Again, I’m not entirely sure what all this means (aside from the fact that using “facility” instead of email or phone number is very concerning). But it is rather alarming, in any case.

2015 version

i.e., delineate the number of targeted facilities/accounts in each NSL issued to an NSL recipient.

NSLB also reports to Congress the USPER status of the target (as opposed to the subject of the investigation) of all NSLs, other than NSLs that seek only subscriber information. While the subject of the investigation is often the target of the NSL, that is not always the case. The EC must record the USPER status of the target of the NSL — the person whose information the FBI is seeking. If the NSL is seeking information about more than one person, the EC must record the USPER status of each person.

2011 version

The EC must delineate the number of targeted phone numbers/e-mail accounts/financial accounts that are addressed to each NSL recipient. For example, if there are three targets, ten accounts, and six recipients of an NSL, the EC must state how many accounts are the subject of the NSL as to Recipient 1, Recipient 2, etc. It is not sufficient to indicate only that there are ten accounts and six recipients.

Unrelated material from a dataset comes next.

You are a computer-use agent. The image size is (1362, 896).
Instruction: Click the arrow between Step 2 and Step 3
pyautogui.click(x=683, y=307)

In addition, the FBI must report the USPER status of the subject of all NSLs (as opposed to the target of the investigation) other than NSLs that seek only subscriber information. While the subject is often the target of the investigation, that is not always the case. The EC must reflect the USPER status of the subject of the request–the person whose information the FBI is seeking. If the NSL is seeking information about more than one person, the EC must reflect the USPER status of each person.

3 replies
  1. Giles Byles says:

    So what you’re telling us is that rather than targeting a journalist, they use an NSL to query the “facility” (ISP) the journalist uses to obtain her communications AND keep the ISP quiet about it.
    Would T. Jefferson consider an NSL “constitutional”?  Methinks he would find the notion nauseating.  This is the cost of a do-nothing (impotent) judiciary.

    • emptywheel says:

      They usually get the journos by collecting on the suspect (say, Thomas Drake) and then figure out who among his calls is a journalist.

      The facility concern is that they’ll go after entire ISPs in search of one person’s traffic.